Le Journal de Montreal - Weekend
CRITIQUE
LAURENCE ANYWAYS
Cadrages inspirés et magnifiques, couleurs vives, dialogues punchés et incisifs, trame sonore éclectique empruntant autant à Depeche Mode qu’à Julie Masse… Pas de doute, on est bien dans l’univers de Xavier Dolan.
Pour son premier film réalisé avec un budget important (environ 8 millions $), le jeune prodige du cinéma québécois reste fidèle au style de ses deux premiers films ( J’ai tué ma mère, Les amours imaginaires), tout en montrant de nouveaux signes de maturité.
Maturité d’abord sur le plan du scénario. Se déroulant sur une dizaine d’années (de 1989 à 1999), Laurence Anyways raconte l’histoire de Laurence (excellent Melvil Poupaud), professeur de littérature au cégep qui semble filer le parfait amour avec sa copine, Fred (superbe Suzanne Clément), la femme de sa vie.
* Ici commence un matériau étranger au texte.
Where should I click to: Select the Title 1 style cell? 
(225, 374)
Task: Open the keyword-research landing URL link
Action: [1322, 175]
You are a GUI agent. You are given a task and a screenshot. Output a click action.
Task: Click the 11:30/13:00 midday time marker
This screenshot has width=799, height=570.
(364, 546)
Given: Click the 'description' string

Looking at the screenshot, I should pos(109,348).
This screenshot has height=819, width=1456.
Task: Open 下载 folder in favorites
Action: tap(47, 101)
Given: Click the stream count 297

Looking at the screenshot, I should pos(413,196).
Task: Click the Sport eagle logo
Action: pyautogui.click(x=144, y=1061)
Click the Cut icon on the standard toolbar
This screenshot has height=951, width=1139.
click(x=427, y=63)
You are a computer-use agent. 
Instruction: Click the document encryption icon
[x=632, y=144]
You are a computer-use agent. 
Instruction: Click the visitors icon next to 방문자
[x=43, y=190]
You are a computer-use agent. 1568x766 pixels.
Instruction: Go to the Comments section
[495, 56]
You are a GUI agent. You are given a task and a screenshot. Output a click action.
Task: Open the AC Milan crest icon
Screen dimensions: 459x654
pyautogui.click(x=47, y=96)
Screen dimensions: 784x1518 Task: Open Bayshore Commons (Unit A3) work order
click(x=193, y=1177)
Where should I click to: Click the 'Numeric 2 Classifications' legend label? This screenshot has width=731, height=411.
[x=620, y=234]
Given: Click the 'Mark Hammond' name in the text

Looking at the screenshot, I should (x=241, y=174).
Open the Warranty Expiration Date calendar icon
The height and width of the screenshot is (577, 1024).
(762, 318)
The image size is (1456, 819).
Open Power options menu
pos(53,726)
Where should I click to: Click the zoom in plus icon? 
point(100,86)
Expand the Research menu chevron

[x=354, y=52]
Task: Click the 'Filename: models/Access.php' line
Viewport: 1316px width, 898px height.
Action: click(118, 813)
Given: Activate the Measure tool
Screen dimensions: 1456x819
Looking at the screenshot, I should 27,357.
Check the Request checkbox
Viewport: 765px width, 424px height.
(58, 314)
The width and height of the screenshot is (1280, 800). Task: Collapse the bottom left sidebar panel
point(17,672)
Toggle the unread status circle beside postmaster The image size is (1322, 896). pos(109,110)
Or, Laurence cache un secret : depuis toujours, il rêve de devenir une femme. À 35 ans, il décide de faire le grand saut et demande à Fred de rester à ses côtés pour faire face à cette épreuve, envers et contre tous.
L’AMOUR AVANT TOUT
C’est donc une histoire d’amour atypique que propose Xavier Dolan avec ce film- fleuve qui s’étire sur 2 h 39. Filmant visiblement avec une liberté totale, le jeune cinéaste s’est éclaté à fond pour offrir une fresque roma- nesque émouvante et foisonnante qui brasse des thèmes forts (amour impossible, différence, marginalité…).
Très précis et toujours inventif dans ses choix de couleurs, de costumes et de lumière, Dolan multiple les plans sublimes et les cadrages ingénieux qui font qu’on a souvent l’impression de se trouver devant une oeuvre d’art.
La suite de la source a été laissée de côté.